In his first question to Lou Dobbs, Harry Smith was awe struck at the outpouring of patriotism demonstrated by the protestors:
"When you saw these pictures yesterday from these demonstrations in all these cities across the country, hundreds of thousands of people, American flags unfurled, people draping themselves in the American dream, what did you think?"
Smith, again impressed with the size of the crowds protesting, went on to ask Governor Richardson:
"Governor Richardson, let me get your reaction. Because, this, this it's really unprecedented, this this ground swell that has come up. We've watched this now for a couple of weeks. I mean, people literally all over the country walking away from their jobs to stand in the street and say, I count for something."

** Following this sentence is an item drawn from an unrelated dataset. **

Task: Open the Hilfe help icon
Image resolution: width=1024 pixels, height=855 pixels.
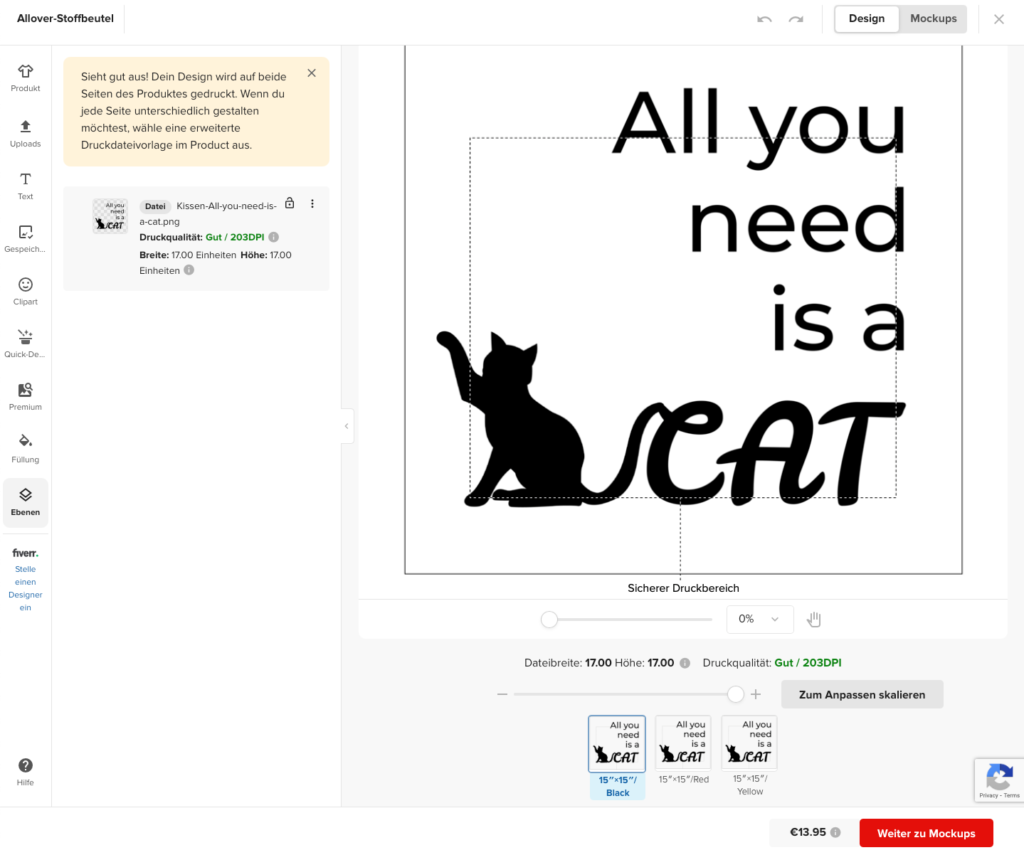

There were two points in Richardson’s response which were shocking. First Richardson claimed that these protests came out of nowhere:
"Well, what's happened is every major city close to 40 states have had spontaneous demonstrations.
A point which was later rightfully disputed by Lou Dobbs:
"I mean, I say to the Governor, in all due respect, these were not spontaneous demonstrations but carefully organized and orchestrated over some time for the precise purpose, as Congressman Pete King of New York said, to intimidate the U.S. Senate."
Secondly, Richardson compares the protests in support of illegal immigrants to the civil rights movement of the 1960s:
"This is bigger than the Civil Rights movement in the '60s. This is huge. And what this is building is enormous pressure on the Congress to pass a comprehensive immigration bill."
Richardson’s statement was the second in the broadcast to invoke the civil rights movement in regards to what we are seeing in the debate over what to do with people here illegally. Bill Plante, in the lead story of the broadcast, mentioned:
"In Atlanta, marchers recalled what the civil rights movement did for African Americans."
However there is a difference, of course, in an elected official declaring this bigger than the civil rights movement and a reporter telling viewers what happened at an event.
There was something missing from all stories though, from guests and reporters alike. When likening the immigration debate to civil rights, nobody thought to mention the difference between African Americans in the 1960s and illegal immigrants today. African Americans were just that, Americans, and they were being denied their Constitutional rights. It was morally imperative that that situation be remedied. Illegal immigrants, on the other hand, are here illegally. They are breaking the law; they are not citizens. So does Congress really have a duty to grant those who have disregarded the law the privilege of pursuing citizenship?
And as to those who are impressed by the large numbers of protestors, Lou Dobbs put it into perspective this morning:
"We don't see 280 million Americans in the streets with these folks."